Em breve, o resto do rebanho terá de vir para o Almarginho, porque está a ficar sem água nos outros montes, e “depois vamos ver” como será para conseguir água para 1.100 ovelhas, diz António Guerreiro, referindo que está “aflito” com “tanto trabalho e tanta despesa” e sem ter para onde “empurrar” o gado para beber.

No Monte da Amendoeira, ainda em Castro Verde, Diamantino Rafael, de 64 anos, já vendeu as vacas que tinha, porque “o bicho vaca bebe mais água”.

Agora, “tenho 300 ovelhas, que bebem menos água, mas mesmo assim à rasca estou, porque tenho três poços, que não têm água”, diz Diamantino, que para dar de beber ao gado tem que percorrer 14 quilómetros, dia sim, dia não, para ir a uma ribeira buscar água numa cisterna móvel.

“Já há quatro meses que ando neste fadário, a carregar água para aguentar esta barra”, desabafa Diamantino.

No Monte das Sorraias, também na zona do Campo Branco, a nascente que matava a sede às 100 vacas de António Lúcio, de 55 anos, está quase seca e só já tem algumas poças de água, que já não serve para gado.

Para dar de beber às vacas, António Lúcio tem que percorrer, dia sim, dia não, seis quilómetros para ir buscar água numa cisterna móvel a um furo.

“Tenho esperança de que o furo vá aguentando, pelo menos nesta fase de mais calor”, diz António Lúcio, referindo que os agricultores estão “desesperados” com a falta de água para o gado.

José da Luz lembra que a AACB, no âmbito de um programa de apoio ao abeberamento de gado dos sócios, abriu furos, construiu açudes em ribeiras para reter água e comprou 30 cisternas móveis para os agricultores transportarem água em tempos de seca.

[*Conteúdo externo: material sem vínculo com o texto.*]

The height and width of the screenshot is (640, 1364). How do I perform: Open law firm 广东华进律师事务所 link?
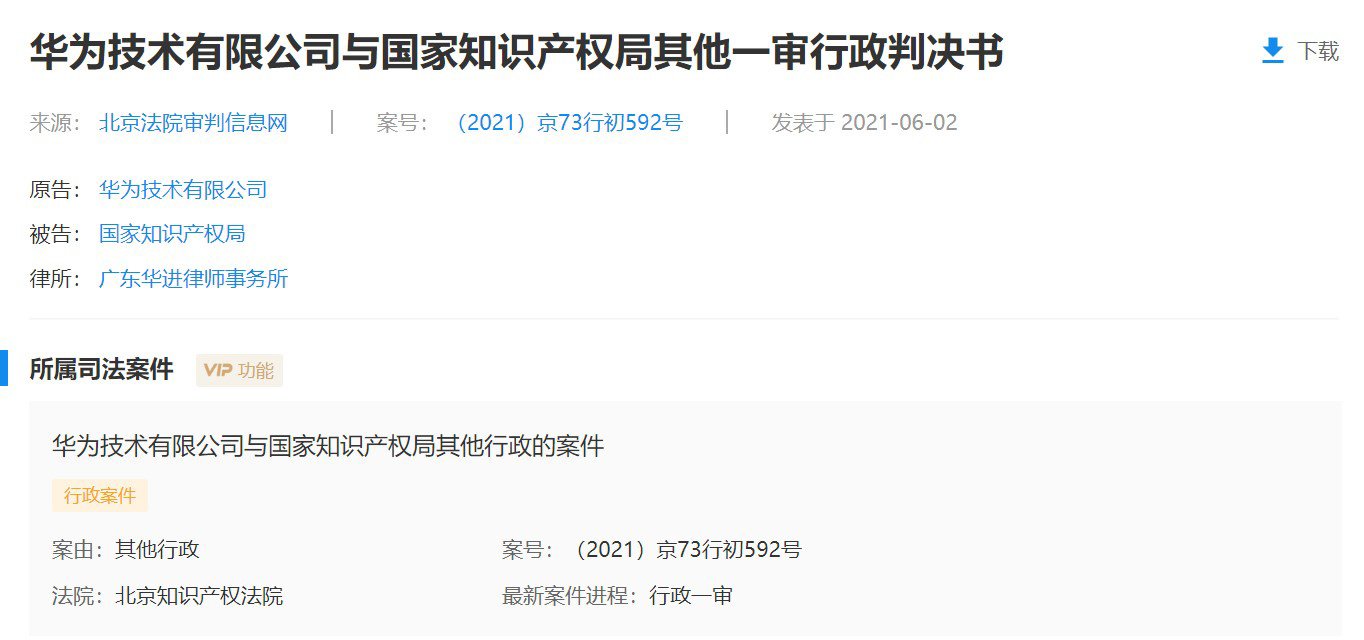click(193, 279)
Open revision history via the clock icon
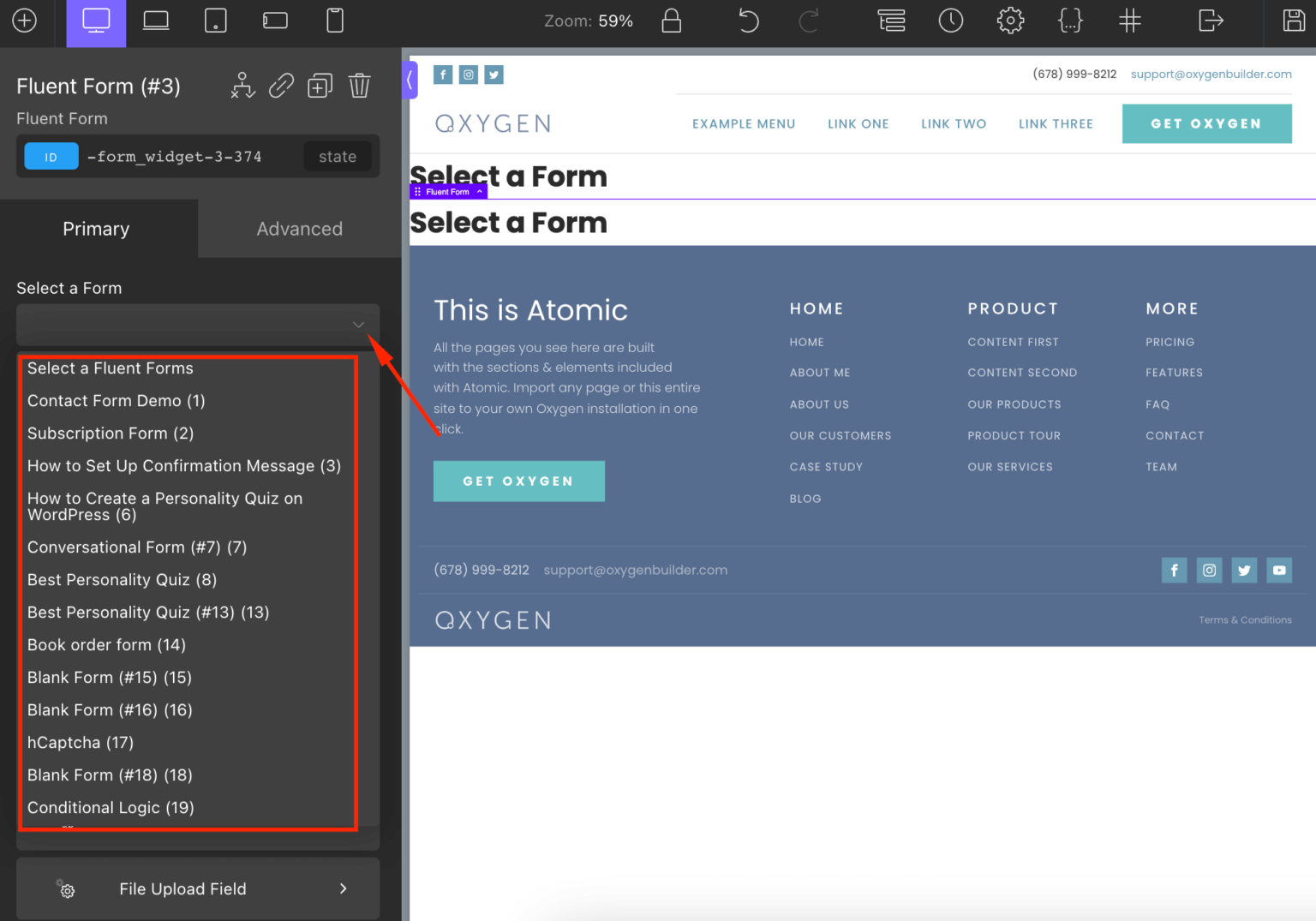1316x921 pixels. click(951, 21)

“Temos combatido um pouco o problema com estas medidas” e recorrendo a bombeiros para transportar água, mas, atualmente, “a situação é grave”, frisa José da Luz, indicando que alguns açudes, como o de Entradas, secaram, e as cisternas não chegam para as necessidades.

A AACB já fez um acordo com os Bombeiros de Castro Verde para abastecerem as explorações com “necessidade muito urgente de água” a preços “mais em conta, atendendo à situação tão grave”, e vai falar com outras corporações do Campo Branco para que também “possam acudir aos agricultores em caso de urgência”.

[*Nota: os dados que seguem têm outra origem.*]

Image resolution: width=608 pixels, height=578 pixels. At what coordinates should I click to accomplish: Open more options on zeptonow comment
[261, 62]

A situação já levou a Federação das Associações de Agricultores do Baixo Alentejo (FAABA) a pedir ajuda ao ministro da Agricultura, Luís Capoulas Santos, que se mostrou disponível para lançar uma medida de apoio a pequenos investimentos nas explorações agrícolas, como a abertura de furos de água.

“O que está em causa agora é poder abrir furos, arranjar alguma água onde quer que esteja”, explica à Lusa o presidente da FAABA, Rui Garrido, salientando que se trata de “ajudas relativamente pequenas”.

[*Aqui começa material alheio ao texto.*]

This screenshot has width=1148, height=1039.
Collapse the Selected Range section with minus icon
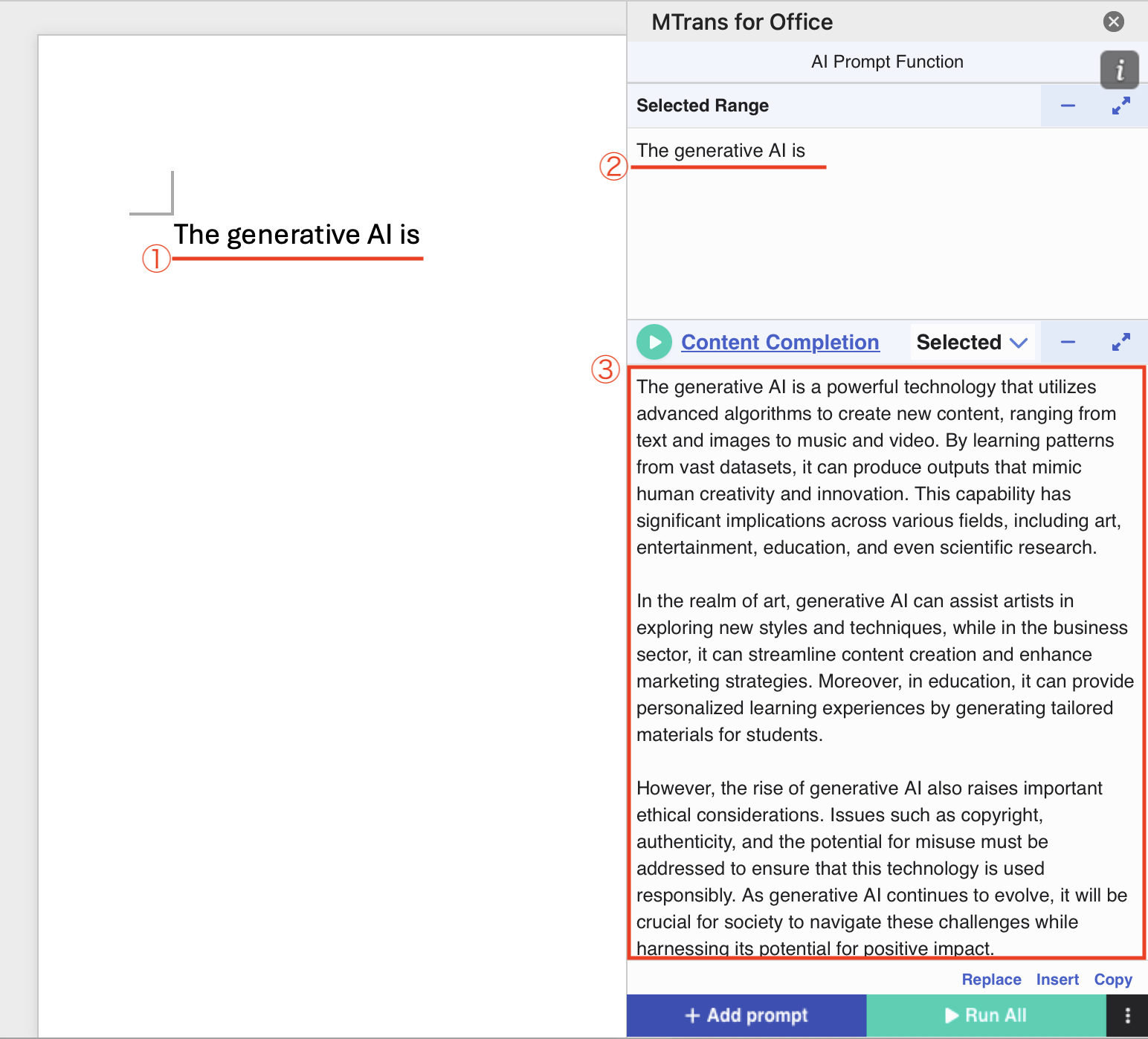1068,106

No entanto, observa, “parece que há dificuldade em colocar a medida no terreno”, e, se não for possível aplicá-la, aponta-se para “ser decretado o estado de calamidade na zona e por aí haver uma ajuda”.

Aos agricultores resta aguentarem-se como podem e esperarem pela tão desejada chuva e por alguma ajuda do Governo.

“Para repor o que falta de água, é preciso vir uma invernada daquelas que tudo tem de transbordar. Esperamos que ela venha, venha a água que vier, mas que venha rapidamente, porque só assim se pode ter alguma esperança”, remata José da Luz.